## PROBLEM STATEMENT
Would you please repeat the material exactly, from the first line to the last?

## DATASET EXTRACT
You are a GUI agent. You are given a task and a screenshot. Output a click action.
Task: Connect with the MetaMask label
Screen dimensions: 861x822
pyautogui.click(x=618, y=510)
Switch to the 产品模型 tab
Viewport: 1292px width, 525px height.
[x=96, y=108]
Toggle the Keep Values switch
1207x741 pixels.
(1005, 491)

## YOUR RESPONSE
You are a GUI agent. You are given a task and a screenshot. Output a click action.
Task: Connect with the MetaMask label
Screen dimensions: 861x822
pyautogui.click(x=618, y=510)
Switch to the 产品模型 tab
Viewport: 1292px width, 525px height.
[x=96, y=108]
Toggle the Keep Values switch
1207x741 pixels.
(1005, 491)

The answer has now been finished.